THE N3 Toll Concession (N3TC) has implemented an environmental management system (EMS) based on the ISO14001 standard. During 2016, the N3 Toll Concession attended to four newly registered rehabilitation sites as a result of, among others, petroleum distillate, petrol and cooking-oil spills. Rehabilitation of all four of these sites is ongoing, in addition to one additional site that dates back to 2015.
The N3 Toll Concession commissioned the Endangered Wildlife Trust’s (EWT) Wildlife and Roads Project to analyse roadkill data on its behalf and to provide measures to reduce the impact of roads on wildlife.
During the period under review, the number of domestic animals involved in crashes went from 58 in 2014 to 45 in 2015 and 63 in 2016. The number of wild animals killed went from 128 in 2014 to 104 in 2015 and then to 203 in 2016. The most common wild animals at risk include servals, rabbits, jackals, porcupines and barn owls.
TRANS African Concessions (TRAC) routinely carries out environmental monitoring and rehabilitation of environmentally sensitive areas in construction sections along the N4 Toll Route. Slope-stability surveys were conducted during 2016 to monitor the stability of steep cuts and fills along the N4 and identify possible risk areas and mitigation measures.
Regular bio-monitoring has been done to monitor the possible degradation of the water quality of the Goedehoopspruit and Klein Olifants River crossings. At Goedehoopspruit, the habitat integrity improved compared with the baseline because of the removal of previous pipe culverts that restricted flow.

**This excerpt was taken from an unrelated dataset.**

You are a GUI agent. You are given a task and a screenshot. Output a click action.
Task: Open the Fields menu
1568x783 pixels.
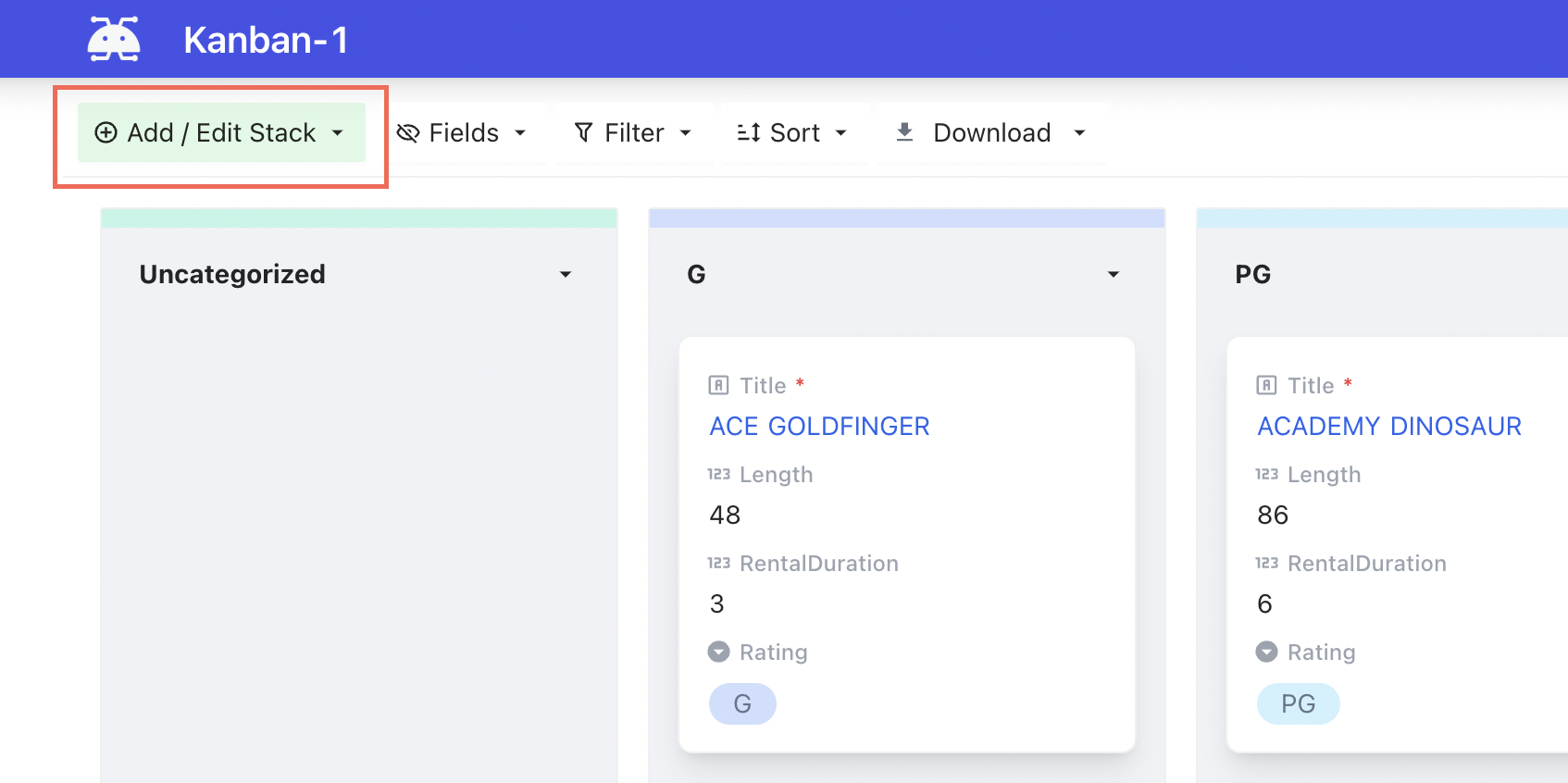463,132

The habitat integrity at Klein Olifants River remained unchanged compared with the baseline.
Basic assessments were done for the widening of the road at Elands Valley and a full environmental study was conducted for the widening of the Belfast-to-Machado Toll Plaza section. TRAC has received all required environmental- and water license-related approvals for the current and intended upgrading projects.
Greening the N4 is one of TRAC’s core CSI initiatives and has seen a vast number of trees and aloes planted along the road.

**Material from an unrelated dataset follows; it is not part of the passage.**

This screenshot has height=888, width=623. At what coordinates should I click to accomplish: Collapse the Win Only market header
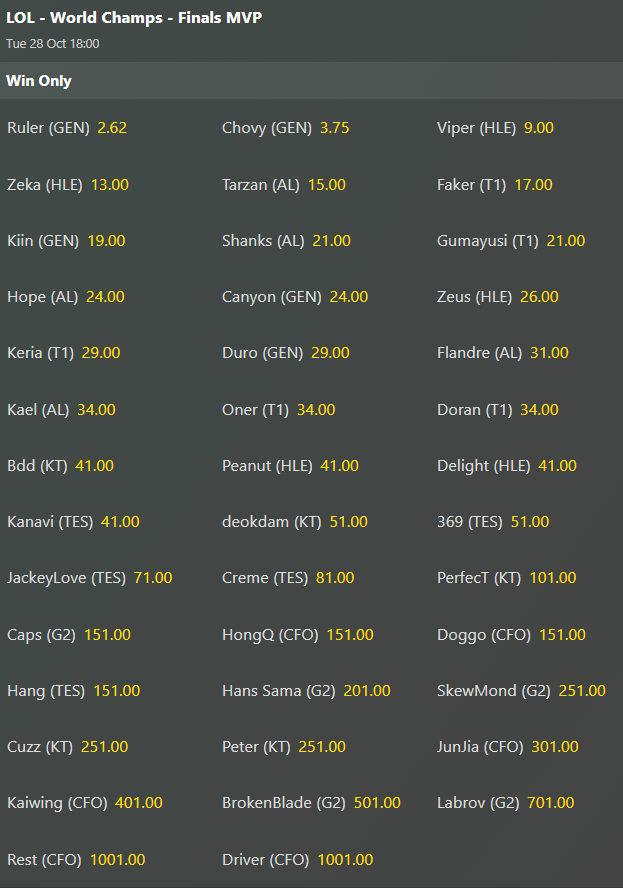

As part of TRAC’s CSI programme, donations have been made to assist environmental organisations such as Houtboschloop Environmental Action Link (Heal), which focuses on the removal of animal snares in the Elands Valley area.
TRAC’s route patrol agents have been trained to identify and provide information to the Endangered Wildlife Trust on wild animals killed on the N4 Toll Route, to enable them to create a database of animals and possible future mitigation measures.